The 0.05 per cent my bank is offering for the privilege of looking after my very modest fortune seems pretty typical of the system's generosity to anybody not in their employ. It probably also explains my general reluctance to entrust my life savings to them right now. That other traditional safe haven for spare cash, bricks and mortar, seems even less attractive at the moment. So perhaps it's not surprising that investors worldwide are looking for somewhere, or something, that will give them a safe and reliable rate of return on their money, and are wondering if classic cars could provide the answer.

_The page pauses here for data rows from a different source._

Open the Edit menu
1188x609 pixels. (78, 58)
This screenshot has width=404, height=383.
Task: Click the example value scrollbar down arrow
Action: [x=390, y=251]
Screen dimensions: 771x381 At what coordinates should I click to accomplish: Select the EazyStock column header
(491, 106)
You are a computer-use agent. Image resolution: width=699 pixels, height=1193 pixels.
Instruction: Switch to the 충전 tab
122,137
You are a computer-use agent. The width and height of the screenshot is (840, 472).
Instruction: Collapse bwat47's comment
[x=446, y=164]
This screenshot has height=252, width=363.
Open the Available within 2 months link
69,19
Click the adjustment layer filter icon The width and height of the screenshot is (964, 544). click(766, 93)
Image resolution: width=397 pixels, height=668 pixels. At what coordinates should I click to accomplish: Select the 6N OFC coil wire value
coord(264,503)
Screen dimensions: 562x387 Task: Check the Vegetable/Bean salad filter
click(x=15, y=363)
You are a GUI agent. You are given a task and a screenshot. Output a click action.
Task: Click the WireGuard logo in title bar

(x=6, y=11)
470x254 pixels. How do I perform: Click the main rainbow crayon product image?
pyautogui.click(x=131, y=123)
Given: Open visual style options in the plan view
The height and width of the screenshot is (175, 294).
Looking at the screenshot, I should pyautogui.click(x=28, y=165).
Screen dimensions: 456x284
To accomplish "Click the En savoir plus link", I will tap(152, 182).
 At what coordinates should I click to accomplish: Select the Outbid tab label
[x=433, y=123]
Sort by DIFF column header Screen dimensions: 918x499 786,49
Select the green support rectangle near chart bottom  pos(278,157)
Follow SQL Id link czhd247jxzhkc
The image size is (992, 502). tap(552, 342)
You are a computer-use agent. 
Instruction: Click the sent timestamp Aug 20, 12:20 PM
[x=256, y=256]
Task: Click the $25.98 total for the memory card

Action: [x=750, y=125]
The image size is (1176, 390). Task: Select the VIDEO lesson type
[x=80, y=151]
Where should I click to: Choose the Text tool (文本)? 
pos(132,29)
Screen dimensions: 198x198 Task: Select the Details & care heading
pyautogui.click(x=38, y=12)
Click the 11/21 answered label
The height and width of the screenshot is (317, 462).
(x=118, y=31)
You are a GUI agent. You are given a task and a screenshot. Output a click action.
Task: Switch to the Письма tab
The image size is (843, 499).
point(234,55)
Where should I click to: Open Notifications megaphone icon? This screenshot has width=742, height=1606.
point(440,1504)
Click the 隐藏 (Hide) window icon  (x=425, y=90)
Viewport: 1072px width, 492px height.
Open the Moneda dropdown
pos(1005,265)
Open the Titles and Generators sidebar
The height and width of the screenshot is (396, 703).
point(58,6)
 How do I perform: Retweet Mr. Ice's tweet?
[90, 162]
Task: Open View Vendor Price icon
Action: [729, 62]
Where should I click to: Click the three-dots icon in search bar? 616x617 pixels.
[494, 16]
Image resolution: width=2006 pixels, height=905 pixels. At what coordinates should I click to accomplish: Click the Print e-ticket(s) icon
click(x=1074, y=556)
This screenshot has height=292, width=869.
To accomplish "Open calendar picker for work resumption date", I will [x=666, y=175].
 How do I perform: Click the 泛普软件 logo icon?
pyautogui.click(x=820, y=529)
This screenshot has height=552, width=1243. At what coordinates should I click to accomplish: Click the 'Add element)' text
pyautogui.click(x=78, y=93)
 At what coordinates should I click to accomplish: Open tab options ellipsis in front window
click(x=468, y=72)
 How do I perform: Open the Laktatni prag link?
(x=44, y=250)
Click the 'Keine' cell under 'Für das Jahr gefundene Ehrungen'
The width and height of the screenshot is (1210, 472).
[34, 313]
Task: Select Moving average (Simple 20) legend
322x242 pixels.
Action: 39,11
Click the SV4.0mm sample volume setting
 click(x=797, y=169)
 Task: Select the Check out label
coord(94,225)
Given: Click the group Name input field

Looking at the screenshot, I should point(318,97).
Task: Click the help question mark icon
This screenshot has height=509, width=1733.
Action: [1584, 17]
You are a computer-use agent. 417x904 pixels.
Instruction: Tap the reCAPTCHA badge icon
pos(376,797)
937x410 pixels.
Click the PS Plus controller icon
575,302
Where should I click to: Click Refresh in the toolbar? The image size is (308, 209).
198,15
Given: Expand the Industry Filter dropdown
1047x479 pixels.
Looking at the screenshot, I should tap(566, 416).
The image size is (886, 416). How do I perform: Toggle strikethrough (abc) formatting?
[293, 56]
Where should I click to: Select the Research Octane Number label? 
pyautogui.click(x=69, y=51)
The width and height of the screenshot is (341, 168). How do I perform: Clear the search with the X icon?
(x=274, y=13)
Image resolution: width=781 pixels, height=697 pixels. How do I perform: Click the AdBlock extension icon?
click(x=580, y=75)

Wait a minute. Haven't we been here before? Many of us still remember the classic car boom of the Eighties and Nineties, where anything that could reasonably be called a classic, and much that frankly couldn't, would have briefcases full of cash thrown at it. That boom saw the values of some fashionable cars double each month, and fortunes were paid for cars of dubious quality and even more dubious provenance. This kind of boom has only one ending. Sure enough, speculators who had seen the cars akin to shares on wheels unloaded them unceremoniously when the market began to turn, and the speed of drop in values made the earlier rises look pedestrian. Many investors lost everything.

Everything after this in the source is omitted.